Kentucky's Science Test Undergoes Revision; Education Commissioner Stephen Pruitt Wants Feds to Back Off

The Kentucky Education Commissioner, Stephen Pruitt, is planning to roll out a new science test to be implemented statewide and warned the federal department to back off.

The test will be issued in a pilot program in the spring of 2017 and a new accountability system will also be released for the school year 2017 to 2018. However, Pruitt pointed out that the changes he wants to make is beinng meddled by the U.S. Department of Education. The federal department wants Kentucyk to change the science test earlier but Pruitt claims it is not yet aligned with what students are learning now in the classroom, Lexington Herald Leader reported.

Presently, Kentucky is giving students a science test that was previously approved by the U.S. Department of Education. However, it is not included in Kentucky's accountability system. Pruitt noted that Kentucky was given two options by the federal department, one of which is to give the old science tests or to label the scores of the students with Distinguished, Proficient, Apprentice or Novice.

This idea does not sit well with Pruitt as he said that the test given now do not measure the four performance levels but it measures how students compare to other students.

Aside from that, the U.S. Department of Education also wants the state to identify the lowest performing schools for the new accountability system using the data from the old accountability system.

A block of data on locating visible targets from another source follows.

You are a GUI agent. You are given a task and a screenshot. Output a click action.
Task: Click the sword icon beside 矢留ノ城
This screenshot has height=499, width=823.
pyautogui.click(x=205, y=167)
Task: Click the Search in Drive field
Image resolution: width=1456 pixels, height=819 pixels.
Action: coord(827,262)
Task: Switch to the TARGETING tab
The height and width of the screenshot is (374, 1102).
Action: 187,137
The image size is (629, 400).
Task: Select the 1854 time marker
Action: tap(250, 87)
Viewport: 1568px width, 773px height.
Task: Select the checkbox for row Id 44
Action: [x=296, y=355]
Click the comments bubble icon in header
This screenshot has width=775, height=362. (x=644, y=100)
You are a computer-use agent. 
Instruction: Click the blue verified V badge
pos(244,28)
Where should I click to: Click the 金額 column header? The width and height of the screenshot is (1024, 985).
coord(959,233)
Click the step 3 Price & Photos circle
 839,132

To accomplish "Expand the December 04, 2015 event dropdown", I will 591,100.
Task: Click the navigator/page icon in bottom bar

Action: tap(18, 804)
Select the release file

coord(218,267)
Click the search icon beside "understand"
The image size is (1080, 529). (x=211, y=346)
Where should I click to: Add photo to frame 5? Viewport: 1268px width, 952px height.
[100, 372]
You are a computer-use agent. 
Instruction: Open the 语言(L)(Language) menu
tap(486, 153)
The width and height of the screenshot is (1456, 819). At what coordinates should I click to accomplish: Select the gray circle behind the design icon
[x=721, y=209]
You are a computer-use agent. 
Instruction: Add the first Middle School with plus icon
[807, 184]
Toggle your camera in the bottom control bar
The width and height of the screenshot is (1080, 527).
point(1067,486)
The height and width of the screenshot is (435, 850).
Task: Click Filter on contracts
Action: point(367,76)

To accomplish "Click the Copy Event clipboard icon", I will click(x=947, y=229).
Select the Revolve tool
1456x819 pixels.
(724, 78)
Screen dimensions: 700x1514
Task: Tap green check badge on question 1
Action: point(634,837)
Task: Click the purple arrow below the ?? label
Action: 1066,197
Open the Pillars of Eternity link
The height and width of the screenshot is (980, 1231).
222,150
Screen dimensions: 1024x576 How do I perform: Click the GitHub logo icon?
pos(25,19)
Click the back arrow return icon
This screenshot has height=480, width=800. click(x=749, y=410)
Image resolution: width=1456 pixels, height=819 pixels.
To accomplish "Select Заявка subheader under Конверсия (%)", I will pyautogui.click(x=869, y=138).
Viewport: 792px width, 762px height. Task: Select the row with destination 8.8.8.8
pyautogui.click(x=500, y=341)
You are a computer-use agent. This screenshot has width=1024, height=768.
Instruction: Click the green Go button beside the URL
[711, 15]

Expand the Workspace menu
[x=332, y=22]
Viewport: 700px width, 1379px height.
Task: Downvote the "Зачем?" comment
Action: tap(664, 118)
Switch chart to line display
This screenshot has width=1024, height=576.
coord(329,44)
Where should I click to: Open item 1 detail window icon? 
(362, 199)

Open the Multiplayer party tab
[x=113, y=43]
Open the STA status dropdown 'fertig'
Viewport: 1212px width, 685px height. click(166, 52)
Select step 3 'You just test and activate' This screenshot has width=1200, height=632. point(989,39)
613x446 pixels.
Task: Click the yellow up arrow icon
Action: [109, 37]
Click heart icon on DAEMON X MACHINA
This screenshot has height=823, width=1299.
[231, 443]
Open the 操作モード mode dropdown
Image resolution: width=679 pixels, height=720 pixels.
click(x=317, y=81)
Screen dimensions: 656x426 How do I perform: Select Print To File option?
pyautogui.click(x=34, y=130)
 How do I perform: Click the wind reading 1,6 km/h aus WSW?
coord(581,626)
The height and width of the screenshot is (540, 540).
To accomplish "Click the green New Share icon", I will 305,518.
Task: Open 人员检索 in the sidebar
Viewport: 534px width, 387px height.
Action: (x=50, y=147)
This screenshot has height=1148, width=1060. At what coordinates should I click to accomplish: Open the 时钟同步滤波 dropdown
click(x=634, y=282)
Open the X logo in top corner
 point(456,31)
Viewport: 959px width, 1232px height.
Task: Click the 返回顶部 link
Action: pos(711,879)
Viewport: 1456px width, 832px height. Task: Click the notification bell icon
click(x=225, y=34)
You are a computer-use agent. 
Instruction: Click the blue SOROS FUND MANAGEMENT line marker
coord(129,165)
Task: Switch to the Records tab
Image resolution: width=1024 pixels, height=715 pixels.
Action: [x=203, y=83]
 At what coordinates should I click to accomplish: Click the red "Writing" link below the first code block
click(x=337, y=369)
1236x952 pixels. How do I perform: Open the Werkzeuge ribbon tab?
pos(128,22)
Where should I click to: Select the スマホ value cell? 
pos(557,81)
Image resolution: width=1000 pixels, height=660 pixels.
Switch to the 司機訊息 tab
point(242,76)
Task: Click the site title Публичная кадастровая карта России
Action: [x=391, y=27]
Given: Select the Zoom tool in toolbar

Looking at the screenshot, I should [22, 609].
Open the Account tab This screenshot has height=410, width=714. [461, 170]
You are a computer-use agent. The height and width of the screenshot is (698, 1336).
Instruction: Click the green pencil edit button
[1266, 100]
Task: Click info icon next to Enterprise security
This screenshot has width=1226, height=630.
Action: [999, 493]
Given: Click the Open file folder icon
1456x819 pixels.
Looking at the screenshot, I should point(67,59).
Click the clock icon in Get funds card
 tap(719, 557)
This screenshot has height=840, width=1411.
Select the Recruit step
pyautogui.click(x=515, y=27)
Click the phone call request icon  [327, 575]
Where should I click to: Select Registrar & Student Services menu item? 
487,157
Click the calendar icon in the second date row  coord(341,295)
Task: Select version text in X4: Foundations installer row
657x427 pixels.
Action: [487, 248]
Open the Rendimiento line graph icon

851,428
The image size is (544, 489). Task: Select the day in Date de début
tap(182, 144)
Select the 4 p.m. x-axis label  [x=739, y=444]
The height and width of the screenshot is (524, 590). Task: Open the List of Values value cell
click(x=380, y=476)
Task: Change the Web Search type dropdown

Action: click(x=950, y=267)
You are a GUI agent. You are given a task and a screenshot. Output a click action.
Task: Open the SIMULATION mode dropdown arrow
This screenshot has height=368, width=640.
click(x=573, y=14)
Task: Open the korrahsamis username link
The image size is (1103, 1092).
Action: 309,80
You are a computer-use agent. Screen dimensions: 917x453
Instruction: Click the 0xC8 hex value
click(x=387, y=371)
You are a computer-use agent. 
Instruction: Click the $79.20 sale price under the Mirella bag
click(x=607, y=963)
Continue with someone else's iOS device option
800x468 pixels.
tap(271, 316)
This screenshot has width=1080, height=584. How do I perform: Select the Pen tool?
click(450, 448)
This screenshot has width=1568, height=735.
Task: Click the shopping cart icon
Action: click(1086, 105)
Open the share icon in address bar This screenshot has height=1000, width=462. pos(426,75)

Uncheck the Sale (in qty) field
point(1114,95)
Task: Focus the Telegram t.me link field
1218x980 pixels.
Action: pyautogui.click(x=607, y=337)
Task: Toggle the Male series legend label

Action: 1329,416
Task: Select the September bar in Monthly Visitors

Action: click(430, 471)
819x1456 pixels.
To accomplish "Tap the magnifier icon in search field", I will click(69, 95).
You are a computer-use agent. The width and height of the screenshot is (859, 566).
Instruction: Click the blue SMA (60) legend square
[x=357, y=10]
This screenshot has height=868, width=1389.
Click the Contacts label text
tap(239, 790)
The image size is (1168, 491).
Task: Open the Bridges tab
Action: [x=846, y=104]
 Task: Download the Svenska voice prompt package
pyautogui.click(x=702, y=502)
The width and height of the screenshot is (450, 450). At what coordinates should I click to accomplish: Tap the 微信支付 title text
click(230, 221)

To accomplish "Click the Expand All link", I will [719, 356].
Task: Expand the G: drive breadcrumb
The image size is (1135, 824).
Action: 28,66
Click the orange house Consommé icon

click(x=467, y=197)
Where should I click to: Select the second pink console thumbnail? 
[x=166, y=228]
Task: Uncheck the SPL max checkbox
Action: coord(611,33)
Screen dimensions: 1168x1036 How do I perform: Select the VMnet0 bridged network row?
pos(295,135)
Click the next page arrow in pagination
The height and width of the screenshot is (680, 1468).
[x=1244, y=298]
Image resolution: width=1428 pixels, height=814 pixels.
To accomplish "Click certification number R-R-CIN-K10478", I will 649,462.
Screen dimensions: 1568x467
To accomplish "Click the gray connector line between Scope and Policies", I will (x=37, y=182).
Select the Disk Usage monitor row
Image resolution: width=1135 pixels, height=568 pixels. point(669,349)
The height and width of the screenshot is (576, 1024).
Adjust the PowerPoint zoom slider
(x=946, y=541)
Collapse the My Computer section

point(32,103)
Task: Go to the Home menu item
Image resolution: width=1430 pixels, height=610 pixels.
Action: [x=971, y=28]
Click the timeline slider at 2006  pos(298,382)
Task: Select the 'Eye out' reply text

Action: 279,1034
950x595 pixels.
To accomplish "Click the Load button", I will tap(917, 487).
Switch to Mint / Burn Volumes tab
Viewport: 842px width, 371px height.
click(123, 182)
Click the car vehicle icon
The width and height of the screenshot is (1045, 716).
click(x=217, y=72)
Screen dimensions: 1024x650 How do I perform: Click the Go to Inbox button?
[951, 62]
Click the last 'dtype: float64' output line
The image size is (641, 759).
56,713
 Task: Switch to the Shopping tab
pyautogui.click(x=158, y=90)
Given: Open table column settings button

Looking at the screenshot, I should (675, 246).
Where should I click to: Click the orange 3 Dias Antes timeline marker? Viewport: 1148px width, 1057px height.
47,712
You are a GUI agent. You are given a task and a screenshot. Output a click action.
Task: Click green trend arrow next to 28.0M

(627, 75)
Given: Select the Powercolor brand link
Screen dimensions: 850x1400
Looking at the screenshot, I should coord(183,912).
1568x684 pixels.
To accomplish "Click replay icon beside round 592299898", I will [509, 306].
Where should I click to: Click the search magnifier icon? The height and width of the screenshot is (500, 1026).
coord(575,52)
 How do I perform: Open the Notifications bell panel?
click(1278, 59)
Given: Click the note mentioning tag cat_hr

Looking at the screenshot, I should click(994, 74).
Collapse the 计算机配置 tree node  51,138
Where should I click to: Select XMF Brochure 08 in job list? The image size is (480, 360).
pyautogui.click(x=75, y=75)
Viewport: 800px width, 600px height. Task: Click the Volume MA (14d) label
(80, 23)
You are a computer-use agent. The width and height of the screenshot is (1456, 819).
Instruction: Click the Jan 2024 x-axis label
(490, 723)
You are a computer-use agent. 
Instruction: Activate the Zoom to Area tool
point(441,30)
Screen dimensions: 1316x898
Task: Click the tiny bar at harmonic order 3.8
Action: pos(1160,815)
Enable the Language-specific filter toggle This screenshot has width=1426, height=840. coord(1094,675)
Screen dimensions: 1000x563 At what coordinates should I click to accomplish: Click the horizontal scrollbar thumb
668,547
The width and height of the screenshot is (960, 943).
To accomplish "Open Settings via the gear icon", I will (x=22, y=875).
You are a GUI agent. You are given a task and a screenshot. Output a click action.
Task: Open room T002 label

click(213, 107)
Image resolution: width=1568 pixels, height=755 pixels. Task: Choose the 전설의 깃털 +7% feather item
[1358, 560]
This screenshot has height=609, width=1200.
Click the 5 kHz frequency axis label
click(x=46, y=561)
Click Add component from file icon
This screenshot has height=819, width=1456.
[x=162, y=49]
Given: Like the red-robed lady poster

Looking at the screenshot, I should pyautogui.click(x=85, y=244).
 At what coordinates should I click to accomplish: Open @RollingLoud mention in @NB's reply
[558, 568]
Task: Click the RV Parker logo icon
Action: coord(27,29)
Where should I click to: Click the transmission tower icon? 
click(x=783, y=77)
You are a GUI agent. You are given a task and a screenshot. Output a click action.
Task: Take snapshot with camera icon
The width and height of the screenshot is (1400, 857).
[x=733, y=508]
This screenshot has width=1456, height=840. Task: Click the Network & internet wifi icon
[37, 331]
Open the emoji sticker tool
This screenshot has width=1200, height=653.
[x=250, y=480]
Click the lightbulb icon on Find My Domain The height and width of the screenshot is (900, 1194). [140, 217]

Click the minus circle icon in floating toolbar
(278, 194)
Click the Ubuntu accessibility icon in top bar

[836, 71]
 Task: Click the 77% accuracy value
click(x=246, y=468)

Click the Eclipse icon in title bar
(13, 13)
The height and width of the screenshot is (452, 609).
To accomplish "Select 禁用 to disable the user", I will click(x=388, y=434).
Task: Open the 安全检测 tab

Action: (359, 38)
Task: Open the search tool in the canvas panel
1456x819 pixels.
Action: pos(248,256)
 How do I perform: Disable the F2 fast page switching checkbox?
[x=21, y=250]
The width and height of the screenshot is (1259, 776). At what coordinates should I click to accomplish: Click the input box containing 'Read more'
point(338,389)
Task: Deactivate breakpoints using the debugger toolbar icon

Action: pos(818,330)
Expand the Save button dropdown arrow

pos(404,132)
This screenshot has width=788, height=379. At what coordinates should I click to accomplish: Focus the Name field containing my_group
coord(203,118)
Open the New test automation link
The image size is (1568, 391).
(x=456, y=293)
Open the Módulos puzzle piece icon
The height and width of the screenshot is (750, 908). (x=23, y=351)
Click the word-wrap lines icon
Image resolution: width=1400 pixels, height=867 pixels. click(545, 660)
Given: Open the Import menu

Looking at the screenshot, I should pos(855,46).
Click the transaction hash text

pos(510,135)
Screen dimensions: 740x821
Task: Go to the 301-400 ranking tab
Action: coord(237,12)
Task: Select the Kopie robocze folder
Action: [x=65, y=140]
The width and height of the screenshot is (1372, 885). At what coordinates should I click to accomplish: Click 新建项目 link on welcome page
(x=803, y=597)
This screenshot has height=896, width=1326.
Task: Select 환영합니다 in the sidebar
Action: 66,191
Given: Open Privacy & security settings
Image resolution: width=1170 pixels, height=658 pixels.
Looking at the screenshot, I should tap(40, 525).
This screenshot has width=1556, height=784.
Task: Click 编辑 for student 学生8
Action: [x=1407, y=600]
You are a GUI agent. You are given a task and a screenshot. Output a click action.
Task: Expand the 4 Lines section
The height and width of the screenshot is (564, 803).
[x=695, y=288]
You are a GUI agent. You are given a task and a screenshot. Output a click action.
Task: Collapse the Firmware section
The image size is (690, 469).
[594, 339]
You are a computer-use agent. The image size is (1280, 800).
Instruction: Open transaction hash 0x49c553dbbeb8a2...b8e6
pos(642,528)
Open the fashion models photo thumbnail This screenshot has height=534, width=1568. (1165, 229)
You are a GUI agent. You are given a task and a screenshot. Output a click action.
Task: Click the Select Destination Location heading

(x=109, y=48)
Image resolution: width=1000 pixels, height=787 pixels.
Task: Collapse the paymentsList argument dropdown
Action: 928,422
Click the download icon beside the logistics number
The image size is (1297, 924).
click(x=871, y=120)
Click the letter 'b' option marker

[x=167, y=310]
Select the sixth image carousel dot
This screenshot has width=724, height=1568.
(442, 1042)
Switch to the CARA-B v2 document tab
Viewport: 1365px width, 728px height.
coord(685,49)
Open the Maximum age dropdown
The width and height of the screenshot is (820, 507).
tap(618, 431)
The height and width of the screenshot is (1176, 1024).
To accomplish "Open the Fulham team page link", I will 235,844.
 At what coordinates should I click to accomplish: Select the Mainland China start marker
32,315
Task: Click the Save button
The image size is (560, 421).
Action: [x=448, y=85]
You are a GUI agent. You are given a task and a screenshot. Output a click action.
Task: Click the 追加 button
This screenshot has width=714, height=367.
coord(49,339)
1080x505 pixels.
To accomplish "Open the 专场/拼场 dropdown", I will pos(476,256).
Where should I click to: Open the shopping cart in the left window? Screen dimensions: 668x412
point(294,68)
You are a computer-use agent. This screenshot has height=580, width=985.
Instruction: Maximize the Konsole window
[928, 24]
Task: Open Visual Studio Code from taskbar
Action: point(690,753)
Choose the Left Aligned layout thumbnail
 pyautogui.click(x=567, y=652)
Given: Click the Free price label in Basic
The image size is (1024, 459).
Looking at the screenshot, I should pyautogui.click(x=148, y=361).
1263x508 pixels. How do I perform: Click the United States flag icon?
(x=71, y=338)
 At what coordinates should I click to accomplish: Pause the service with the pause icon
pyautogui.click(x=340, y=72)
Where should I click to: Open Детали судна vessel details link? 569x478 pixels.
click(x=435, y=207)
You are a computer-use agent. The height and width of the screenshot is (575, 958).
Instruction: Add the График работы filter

Pruitt also subjected to that noting that it is not fair to identify a school as low performing using the old accountability system then incorporate it in the upcoming new system.

The latest comments of Pruitt came after he sent a letter to U.S. Education Secretary John King. Pruitt said that the federal agency's constant "constant bureaucratic tinkering, pontification and dictatorial edicts" will not affect Kentucky's new program. The No Child Left Behind program of the federal agency will be replaced with Every Student Succeeds Act.

Science tests statewide require students to be tested in order to ensure that they are learning. Pruitt thinks that these tests have become merely a compliance with no value to both the parents and the students.